*TESTO FORNITO*.
..............................

Ciò non toglie però che il grosso limite di molte sostanze farmaceutiche sia rappresentato nel tempo dalla dimostrata minore efficacia di quei presidi che fino a ieri sembravano risolvere del tutto la patologia e che in corso di utilizzo divengono sempre meno efficaci per il malato, ponendo allo stesso il dilemma se proseguire con un trattamento che oltre che farmacologico possa prevedere anche il ricorso alla chirurgia, chiamata in causa per asportare il tessuto cerebrale che abbia subito danni e risolvere in questo modo il problema, oppure rassegnarsi ad una vita qualitativamente scadente, mai al riparo da qualche eventuale violenta crisi.
Molte volte, di fronte all’alea rappresentata da un intervento che sia pure affidato a mani esperte qualche controindicazione può sempre determinarla, il paziente rinuncia a tutto ciò vedendo la propria vita minata a livello lavorativo e spesso affettivo. Ma per questi pazienti parrebbero aprirsi dei nuovi orizzonti terapeutici, rappresentati da una inedita terapia genica sulla quale sta dedicando molto impegno Francesco Noè dell’Istituto di Ricerche Fasrmacologiche del Mario Negri di Milano di concerto con eminenti Centri di ricerca sparsi in tutto il mondo a seguito di uno studio scientifico che è stato pubblicato sulle pagine della rivista scientifica Brain.

..............................

*MATERIALE FORNITO*.

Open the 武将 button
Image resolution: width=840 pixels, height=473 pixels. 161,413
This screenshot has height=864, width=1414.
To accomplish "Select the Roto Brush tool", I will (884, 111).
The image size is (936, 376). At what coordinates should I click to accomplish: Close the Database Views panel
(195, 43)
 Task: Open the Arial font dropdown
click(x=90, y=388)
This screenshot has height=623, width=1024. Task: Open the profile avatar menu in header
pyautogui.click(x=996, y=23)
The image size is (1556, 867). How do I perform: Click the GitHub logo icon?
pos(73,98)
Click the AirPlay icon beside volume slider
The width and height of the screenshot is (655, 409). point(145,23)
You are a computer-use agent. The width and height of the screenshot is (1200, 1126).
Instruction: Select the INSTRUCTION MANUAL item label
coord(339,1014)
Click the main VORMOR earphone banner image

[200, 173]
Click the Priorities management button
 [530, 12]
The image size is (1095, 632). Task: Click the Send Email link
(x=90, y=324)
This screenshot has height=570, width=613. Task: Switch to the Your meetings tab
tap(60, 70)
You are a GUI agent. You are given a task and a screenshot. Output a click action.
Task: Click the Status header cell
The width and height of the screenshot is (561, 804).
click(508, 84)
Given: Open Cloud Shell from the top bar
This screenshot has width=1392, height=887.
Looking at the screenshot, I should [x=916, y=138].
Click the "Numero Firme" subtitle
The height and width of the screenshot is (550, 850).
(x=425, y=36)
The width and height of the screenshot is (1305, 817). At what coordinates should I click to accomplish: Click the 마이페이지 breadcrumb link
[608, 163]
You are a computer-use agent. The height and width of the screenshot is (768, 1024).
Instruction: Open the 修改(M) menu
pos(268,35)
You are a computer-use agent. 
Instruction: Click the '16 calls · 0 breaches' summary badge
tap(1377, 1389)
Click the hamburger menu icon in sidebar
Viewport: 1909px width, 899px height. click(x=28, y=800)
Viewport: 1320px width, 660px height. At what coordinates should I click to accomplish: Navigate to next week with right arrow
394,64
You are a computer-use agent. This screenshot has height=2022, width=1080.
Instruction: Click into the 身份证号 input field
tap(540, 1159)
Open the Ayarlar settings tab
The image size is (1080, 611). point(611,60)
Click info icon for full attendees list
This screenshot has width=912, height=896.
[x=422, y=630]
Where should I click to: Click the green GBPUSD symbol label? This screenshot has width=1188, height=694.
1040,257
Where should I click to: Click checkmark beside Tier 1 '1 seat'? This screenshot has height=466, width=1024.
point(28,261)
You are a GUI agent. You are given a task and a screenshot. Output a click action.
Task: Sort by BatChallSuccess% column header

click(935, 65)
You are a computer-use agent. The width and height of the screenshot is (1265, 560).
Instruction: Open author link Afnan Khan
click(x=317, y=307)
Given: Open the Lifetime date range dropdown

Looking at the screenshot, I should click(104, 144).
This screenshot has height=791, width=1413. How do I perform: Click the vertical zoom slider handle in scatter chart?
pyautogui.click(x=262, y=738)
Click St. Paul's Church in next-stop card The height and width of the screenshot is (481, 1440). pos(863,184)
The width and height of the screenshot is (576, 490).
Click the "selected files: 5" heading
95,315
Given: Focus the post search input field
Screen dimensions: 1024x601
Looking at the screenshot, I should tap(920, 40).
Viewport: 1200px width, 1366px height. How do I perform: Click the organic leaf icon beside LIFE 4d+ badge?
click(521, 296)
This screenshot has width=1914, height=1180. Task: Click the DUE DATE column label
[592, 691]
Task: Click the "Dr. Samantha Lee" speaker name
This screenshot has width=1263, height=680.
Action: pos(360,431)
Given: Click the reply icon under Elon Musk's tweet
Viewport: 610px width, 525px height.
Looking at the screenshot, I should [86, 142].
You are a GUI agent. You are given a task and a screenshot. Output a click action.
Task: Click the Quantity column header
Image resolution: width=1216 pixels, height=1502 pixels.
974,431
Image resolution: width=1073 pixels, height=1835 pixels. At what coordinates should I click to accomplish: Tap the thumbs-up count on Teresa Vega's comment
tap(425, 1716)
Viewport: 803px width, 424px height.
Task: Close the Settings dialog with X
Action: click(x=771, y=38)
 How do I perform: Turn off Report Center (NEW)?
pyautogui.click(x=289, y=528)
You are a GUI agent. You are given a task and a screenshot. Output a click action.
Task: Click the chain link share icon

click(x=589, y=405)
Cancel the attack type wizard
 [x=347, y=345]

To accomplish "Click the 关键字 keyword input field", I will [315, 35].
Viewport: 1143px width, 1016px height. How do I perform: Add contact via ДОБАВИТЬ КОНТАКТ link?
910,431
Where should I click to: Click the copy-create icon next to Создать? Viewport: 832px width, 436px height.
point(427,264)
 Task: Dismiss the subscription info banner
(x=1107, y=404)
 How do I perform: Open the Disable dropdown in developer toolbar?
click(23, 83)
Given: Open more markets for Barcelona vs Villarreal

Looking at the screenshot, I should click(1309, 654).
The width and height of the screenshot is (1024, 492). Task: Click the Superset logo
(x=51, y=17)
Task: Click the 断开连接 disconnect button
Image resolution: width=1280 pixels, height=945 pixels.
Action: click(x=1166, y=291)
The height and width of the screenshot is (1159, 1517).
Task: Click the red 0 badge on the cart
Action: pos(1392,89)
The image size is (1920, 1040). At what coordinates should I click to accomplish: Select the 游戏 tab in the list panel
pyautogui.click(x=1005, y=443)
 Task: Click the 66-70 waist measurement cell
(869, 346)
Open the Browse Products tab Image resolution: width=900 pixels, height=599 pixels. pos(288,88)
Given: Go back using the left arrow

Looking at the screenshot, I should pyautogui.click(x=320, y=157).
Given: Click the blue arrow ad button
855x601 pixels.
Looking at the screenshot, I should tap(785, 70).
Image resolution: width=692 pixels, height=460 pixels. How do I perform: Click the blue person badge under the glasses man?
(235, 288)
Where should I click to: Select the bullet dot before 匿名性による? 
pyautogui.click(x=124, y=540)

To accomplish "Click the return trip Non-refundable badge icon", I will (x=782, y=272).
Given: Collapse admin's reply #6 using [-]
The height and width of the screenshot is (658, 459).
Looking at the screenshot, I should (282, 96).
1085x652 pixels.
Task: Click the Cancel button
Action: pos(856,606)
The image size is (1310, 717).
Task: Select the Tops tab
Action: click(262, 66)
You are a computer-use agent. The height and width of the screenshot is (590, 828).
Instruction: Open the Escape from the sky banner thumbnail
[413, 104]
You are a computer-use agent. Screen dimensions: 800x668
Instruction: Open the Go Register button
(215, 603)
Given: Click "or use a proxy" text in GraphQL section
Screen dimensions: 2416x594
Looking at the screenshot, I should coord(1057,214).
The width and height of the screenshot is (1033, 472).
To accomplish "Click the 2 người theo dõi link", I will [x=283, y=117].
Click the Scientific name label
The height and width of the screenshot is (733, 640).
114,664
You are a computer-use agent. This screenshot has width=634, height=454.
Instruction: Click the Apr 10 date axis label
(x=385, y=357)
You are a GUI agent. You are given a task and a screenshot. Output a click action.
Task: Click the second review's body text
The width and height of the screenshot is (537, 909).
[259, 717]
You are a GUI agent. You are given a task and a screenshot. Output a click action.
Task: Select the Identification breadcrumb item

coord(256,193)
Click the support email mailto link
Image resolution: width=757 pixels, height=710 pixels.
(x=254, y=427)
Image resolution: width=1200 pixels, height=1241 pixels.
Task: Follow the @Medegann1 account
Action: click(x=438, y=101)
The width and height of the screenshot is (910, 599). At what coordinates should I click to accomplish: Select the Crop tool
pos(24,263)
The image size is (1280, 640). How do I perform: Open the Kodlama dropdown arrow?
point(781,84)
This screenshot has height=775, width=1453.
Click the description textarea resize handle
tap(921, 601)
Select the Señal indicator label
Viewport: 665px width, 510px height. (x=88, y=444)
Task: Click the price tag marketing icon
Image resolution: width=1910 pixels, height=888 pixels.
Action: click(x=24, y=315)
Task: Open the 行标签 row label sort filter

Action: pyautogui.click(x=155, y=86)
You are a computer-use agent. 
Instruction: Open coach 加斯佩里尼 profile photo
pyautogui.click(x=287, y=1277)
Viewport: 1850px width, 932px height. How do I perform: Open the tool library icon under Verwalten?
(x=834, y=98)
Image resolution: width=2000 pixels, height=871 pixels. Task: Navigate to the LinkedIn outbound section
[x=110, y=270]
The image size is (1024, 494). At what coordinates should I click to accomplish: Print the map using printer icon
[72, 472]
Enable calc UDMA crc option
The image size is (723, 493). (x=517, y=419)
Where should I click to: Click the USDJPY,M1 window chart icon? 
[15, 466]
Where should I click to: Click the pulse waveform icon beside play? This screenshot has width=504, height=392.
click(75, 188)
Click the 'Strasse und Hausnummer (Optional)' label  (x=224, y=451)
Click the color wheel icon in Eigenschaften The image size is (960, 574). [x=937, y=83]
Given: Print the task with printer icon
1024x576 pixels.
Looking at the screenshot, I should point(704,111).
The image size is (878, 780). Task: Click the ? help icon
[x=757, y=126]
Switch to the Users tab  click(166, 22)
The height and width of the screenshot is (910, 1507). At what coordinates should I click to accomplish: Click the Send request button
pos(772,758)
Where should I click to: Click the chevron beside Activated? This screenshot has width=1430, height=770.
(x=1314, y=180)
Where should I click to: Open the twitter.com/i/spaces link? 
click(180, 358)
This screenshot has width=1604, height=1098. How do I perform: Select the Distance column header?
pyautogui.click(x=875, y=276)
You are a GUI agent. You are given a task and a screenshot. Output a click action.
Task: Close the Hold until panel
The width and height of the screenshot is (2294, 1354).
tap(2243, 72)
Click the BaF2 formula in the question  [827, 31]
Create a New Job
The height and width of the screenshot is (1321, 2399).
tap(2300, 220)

..............................

*COMPITI DA SVOLGERE*.
(1) Trascrivi parola per parola la parte del testo sulla terapia genica che si apre con le parole contenenti «Molte volte, di» e si chiude con «rivista scientifica Brain.».
(2) Scrivi il seguito del testo sulla terapia genica, riprendendo dal punto in cui si interrompe.
Il materiale qui sopra è a sé stante e non fa parte del testo sulla terapia genica.

*RISULTATI DEI COMPITI*.
(1)
Molte volte, di fronte all’alea rappresentata da un intervento che sia pure affidato a mani esperte qualche controindicazione può sempre determinarla, il paziente rinuncia a tutto ciò vedendo la propria vita minata a livello lavorativo e spesso affettivo. Ma per questi pazienti parrebbero aprirsi dei nuovi orizzonti terapeutici, rappresentati da una inedita terapia genica sulla quale sta dedicando molto impegno Francesco Noè dell’Istituto di Ricerche Fasrmacologiche del Mario Negri di Milano di concerto con eminenti Centri di ricerca sparsi in tutto il mondo a seguito di uno studio scientifico che è stato pubblicato sulle pagine della rivista scientifica Brain.

(2)
Tale lavoro partirebbe dalla constatazione che codificando il gene Y con un neuropeptide, ovvero un cotrasmettittore di importanti neurotrasmettitori quali la noradrenalina, una volta indirizzato nei distretti cerebrali laddove si presuma alberghi la zona focale da dove si dipartono gli attacchi epilettici, tale sostanza smorzerebbe queste eventuali crisi ricorrenti, evidenziando una minore incidenza degli attacchi stessi. A livello sperimentale, in particolare sui topi da laboratorio, tale inedita procedura avrebbe di fatto provocato la scomparsa delle crisi epilettiche nell’animale per almeno un anno, ma l’obiettivo prefisso dalla ricerca medica è quello di traghettare la stessa metodica, andatasi nel frattempo a perfezionarsi, in umana creando le condizioni per eliminare la possibilità di incorrere in attacchi epilettici durante tutta la vita della persona affetta dal disturbo.
L’ottimismo dei ricercatori di fronte a questa inedita scoperta è tale da considerare la fattibilità della procedura nel volgere di qualche anno estendendola a quei pazienti che soffrono delle forme più gravi della patologia.